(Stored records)
==========

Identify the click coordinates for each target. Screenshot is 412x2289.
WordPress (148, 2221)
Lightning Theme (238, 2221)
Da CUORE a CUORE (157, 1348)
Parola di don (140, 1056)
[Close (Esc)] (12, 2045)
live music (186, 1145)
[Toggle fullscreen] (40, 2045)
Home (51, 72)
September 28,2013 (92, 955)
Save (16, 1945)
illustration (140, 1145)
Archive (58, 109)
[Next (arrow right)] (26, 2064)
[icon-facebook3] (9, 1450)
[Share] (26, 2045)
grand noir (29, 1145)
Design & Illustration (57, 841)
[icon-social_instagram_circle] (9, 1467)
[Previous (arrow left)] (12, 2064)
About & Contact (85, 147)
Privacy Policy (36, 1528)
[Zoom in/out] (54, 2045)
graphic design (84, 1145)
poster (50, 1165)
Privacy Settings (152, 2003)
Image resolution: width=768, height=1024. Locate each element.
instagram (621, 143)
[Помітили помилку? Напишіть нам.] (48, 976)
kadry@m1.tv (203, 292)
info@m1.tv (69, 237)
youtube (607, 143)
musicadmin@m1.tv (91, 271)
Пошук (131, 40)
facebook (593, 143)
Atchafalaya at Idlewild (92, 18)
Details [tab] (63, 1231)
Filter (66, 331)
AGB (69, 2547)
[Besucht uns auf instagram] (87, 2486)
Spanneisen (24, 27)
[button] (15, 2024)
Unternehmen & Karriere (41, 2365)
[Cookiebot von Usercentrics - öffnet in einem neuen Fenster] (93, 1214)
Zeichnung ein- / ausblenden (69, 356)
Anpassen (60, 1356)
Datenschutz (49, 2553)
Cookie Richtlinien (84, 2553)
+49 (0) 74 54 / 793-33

==========

How to complete this task »
Please output exactly the lines between the one holding "Image resolution: width=768, height=1024." and the one holding "Atchafalaya at Idlewild (92, 18)" in the records above, inclusive, and nothing more.

Answer to the problem »
Image resolution: width=768, height=1024. Locate each element.
instagram (621, 143)
[Помітили помилку? Напишіть нам.] (48, 976)
kadry@m1.tv (203, 292)
info@m1.tv (69, 237)
youtube (607, 143)
musicadmin@m1.tv (91, 271)
Пошук (131, 40)
facebook (593, 143)
Atchafalaya at Idlewild (92, 18)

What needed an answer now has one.